Of the six inhabited continents on Earth, Australia is the driest. Its water resources are scarce, and climate change is not helping. The austral summers of 2012–13 and 2013–14 broke heat record after heat record, earning them the moniker of “Angry Summers.”
Since record keeping began in 1860, no period has been drier in southeastern Australia than the Millennium Drought. The lack of rain between 1997 and 2009 led to livestock losses, crop failures, and percentage drops in the Australian gross domestic product. There were dust storms and bushfires and lots of ecological fallout.
South of Adelaide, the famous Coorong Lagoon waterfowl sanctuary was cut off from its main freshwater source for three long years; this turned half of it into a lifeless dead sea (with salinity levels matching the Dead Sea between Israel and Jordan). The nearby Goolwa wetlands dried out, then acidified. The Barmah-Millewa Forest, an internationally recognized wetland famous for its river red gum trees, lost many of those iconic trees. Inland, the Darling River set a world record for a 1000-kilometer (600 mile) long toxic algal bloom fed by undiluted nutrients from upstream farms.
The impacts of the Millennium Drought were so severe that the Australian government created an agency to balance the competing water needs—agricultural, industrial, municipal, and environmental—within the Murray-Darling Basin. With so many demands for water, managers needed to understand the basin’s historical behavior in order to make the right water allocation decisions.

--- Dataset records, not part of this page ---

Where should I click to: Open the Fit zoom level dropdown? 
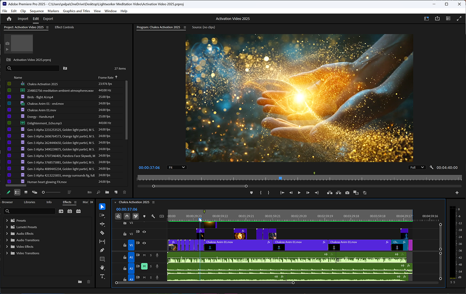tap(177, 167)
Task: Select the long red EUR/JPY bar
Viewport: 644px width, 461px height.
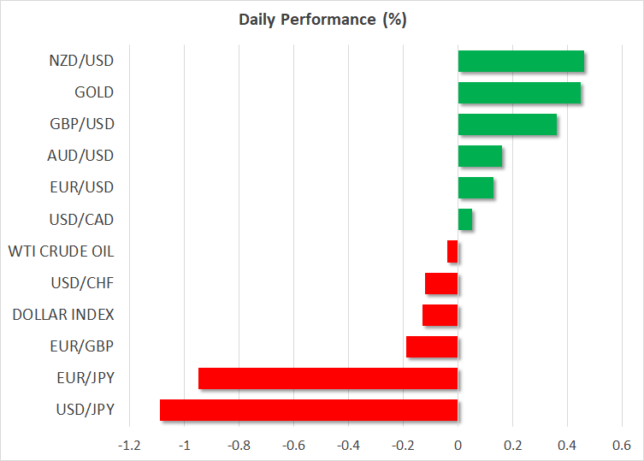Action: tap(328, 378)
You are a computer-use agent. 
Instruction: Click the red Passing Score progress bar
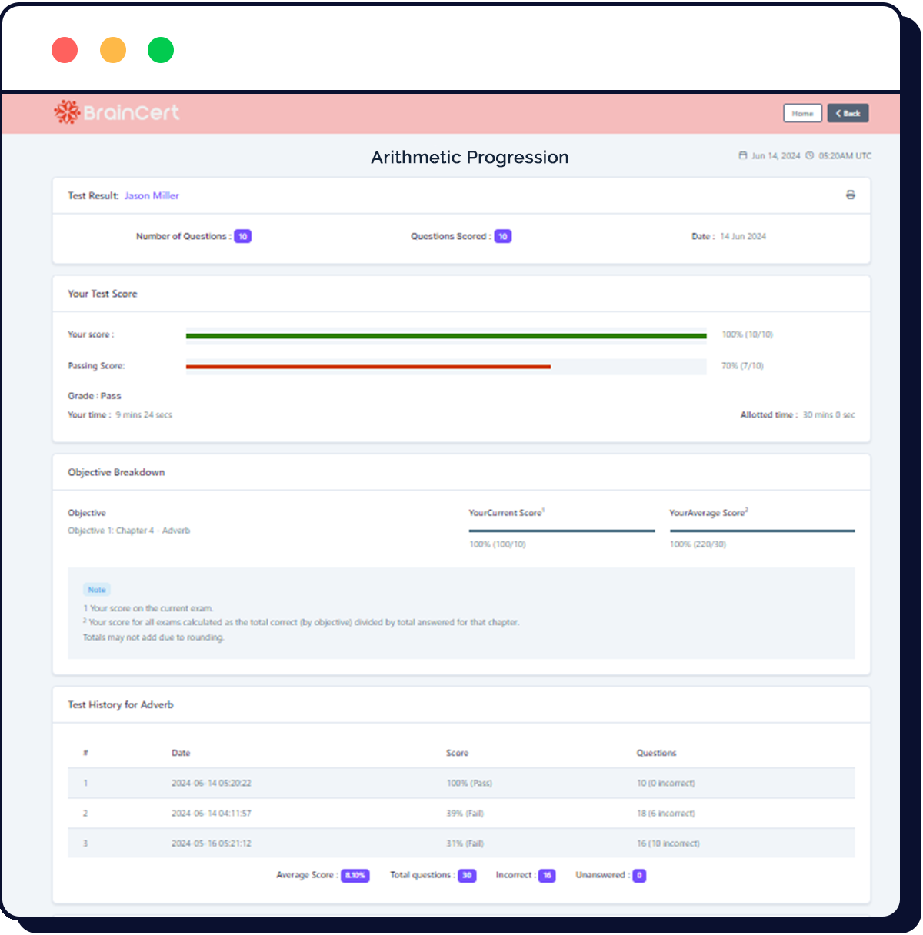pyautogui.click(x=368, y=367)
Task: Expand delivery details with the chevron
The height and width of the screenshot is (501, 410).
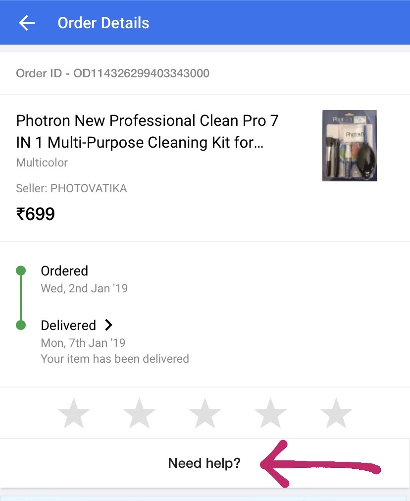Action: coord(109,325)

A team of researchers at the Geospatial Analysis for Environmental Change Lab, headed by Mirela Tulbure of the University of New South Wales, used more than a quarter-century of Landsat data to map the basin’s dramatically changing surface water. Tulbure and colleagues processed more than 25,000 Landsat images to create their Surface Water Dynamic (SWD) data set, a comprehensive historical record of the basin’s surface water between 1986 and 2011. The results were recently published in Remote Sensing of Environment.
Thanks to Tulbure’s team, water managers now have a series of maps that show how the Millennium Drought and subsequent La Niña deluges affected surface water throughout the Murray-Darling Basin. At the top of this page you can see two inundation frequency maps for the Menindee Lakes along the Darling River in New South Wales.
The top image shows 2006, a very dry year during the Millennium Drought; the bottom one shows 2010, a wet La Niña year. The shades of blue indicate how often a Landsat pixel (and corresponding parcel of land) was filled with water. The number of times a pixel showed water was divided by the total number of cloud-free satellite observations for that year; this is the inundation frequency percentage. In arid regions like this, seasonally inundated land can affect water availability, so knowing the inundation frequency can help managers predict flooding, drought, and water shortages.
“To be able to quantify where the water is, there needs to be a systematic quantification of surface water dynamics, which is only possible from satellite data in an automated manner,” explained Mark Broich, a co-author of the study and researcher at the University of New South Wales. “This is why our product is important to water and land managers.”